## START

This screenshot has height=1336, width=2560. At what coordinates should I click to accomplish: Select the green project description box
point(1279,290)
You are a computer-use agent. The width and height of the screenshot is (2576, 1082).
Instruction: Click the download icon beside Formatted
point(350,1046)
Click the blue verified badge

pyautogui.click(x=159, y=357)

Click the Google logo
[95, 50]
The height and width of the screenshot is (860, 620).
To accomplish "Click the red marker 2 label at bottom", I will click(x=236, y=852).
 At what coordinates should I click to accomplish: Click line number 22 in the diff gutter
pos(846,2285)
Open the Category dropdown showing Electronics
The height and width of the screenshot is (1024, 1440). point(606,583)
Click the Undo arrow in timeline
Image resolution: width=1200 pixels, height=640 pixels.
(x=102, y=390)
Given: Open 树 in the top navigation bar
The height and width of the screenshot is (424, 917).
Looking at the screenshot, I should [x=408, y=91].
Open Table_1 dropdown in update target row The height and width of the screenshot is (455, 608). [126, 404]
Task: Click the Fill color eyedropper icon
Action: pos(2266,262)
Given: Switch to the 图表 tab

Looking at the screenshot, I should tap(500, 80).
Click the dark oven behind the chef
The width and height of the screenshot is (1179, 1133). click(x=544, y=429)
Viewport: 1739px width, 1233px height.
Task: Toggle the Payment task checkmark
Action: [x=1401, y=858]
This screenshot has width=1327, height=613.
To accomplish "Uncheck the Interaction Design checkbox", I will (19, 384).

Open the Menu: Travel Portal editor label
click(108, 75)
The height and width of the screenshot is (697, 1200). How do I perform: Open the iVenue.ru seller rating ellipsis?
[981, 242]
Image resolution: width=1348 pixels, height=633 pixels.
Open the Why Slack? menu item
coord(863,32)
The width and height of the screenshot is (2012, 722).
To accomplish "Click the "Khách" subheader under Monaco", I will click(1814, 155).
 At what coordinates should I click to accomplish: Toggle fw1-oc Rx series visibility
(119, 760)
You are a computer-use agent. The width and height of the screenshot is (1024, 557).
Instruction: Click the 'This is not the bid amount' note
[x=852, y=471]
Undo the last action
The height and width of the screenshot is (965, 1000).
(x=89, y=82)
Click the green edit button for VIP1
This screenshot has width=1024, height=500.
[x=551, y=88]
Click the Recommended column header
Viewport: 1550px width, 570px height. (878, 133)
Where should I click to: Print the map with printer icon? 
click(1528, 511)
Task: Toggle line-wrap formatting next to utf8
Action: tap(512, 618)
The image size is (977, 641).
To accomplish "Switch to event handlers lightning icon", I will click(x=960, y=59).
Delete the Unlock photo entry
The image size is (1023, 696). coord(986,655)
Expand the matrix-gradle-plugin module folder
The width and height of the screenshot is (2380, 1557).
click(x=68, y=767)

## END

# Directions
Reproduce all of the data above verbatim, line for line, with no changes.

# Response for this exercise
This screenshot has height=1336, width=2560. At what coordinates should I click to accomplish: Select the green project description box
point(1279,290)
You are a computer-use agent. The width and height of the screenshot is (2576, 1082).
Instruction: Click the download icon beside Formatted
point(350,1046)
Click the blue verified badge

pyautogui.click(x=159, y=357)

Click the Google logo
[95, 50]
The height and width of the screenshot is (860, 620).
To accomplish "Click the red marker 2 label at bottom", I will click(x=236, y=852).
 At what coordinates should I click to accomplish: Click line number 22 in the diff gutter
pos(846,2285)
Open the Category dropdown showing Electronics
The height and width of the screenshot is (1024, 1440). point(606,583)
Click the Undo arrow in timeline
Image resolution: width=1200 pixels, height=640 pixels.
(x=102, y=390)
Given: Open 树 in the top navigation bar
The height and width of the screenshot is (424, 917).
Looking at the screenshot, I should [x=408, y=91].
Open Table_1 dropdown in update target row The height and width of the screenshot is (455, 608). [126, 404]
Task: Click the Fill color eyedropper icon
Action: pos(2266,262)
Given: Switch to the 图表 tab

Looking at the screenshot, I should tap(500, 80).
Click the dark oven behind the chef
The width and height of the screenshot is (1179, 1133). click(x=544, y=429)
Viewport: 1739px width, 1233px height.
Task: Toggle the Payment task checkmark
Action: [x=1401, y=858]
This screenshot has width=1327, height=613.
To accomplish "Uncheck the Interaction Design checkbox", I will (19, 384).

Open the Menu: Travel Portal editor label
click(108, 75)
The height and width of the screenshot is (697, 1200). How do I perform: Open the iVenue.ru seller rating ellipsis?
[981, 242]
Image resolution: width=1348 pixels, height=633 pixels.
Open the Why Slack? menu item
coord(863,32)
The width and height of the screenshot is (2012, 722).
To accomplish "Click the "Khách" subheader under Monaco", I will click(1814, 155).
 At what coordinates should I click to accomplish: Toggle fw1-oc Rx series visibility
(119, 760)
You are a computer-use agent. The width and height of the screenshot is (1024, 557).
Instruction: Click the 'This is not the bid amount' note
[x=852, y=471]
Undo the last action
The height and width of the screenshot is (965, 1000).
(x=89, y=82)
Click the green edit button for VIP1
This screenshot has width=1024, height=500.
[x=551, y=88]
Click the Recommended column header
Viewport: 1550px width, 570px height. (878, 133)
Where should I click to: Print the map with printer icon? 
click(1528, 511)
Task: Toggle line-wrap formatting next to utf8
Action: tap(512, 618)
The image size is (977, 641).
To accomplish "Switch to event handlers lightning icon", I will click(x=960, y=59).
Delete the Unlock photo entry
The image size is (1023, 696). coord(986,655)
Expand the matrix-gradle-plugin module folder
The width and height of the screenshot is (2380, 1557).
click(x=68, y=767)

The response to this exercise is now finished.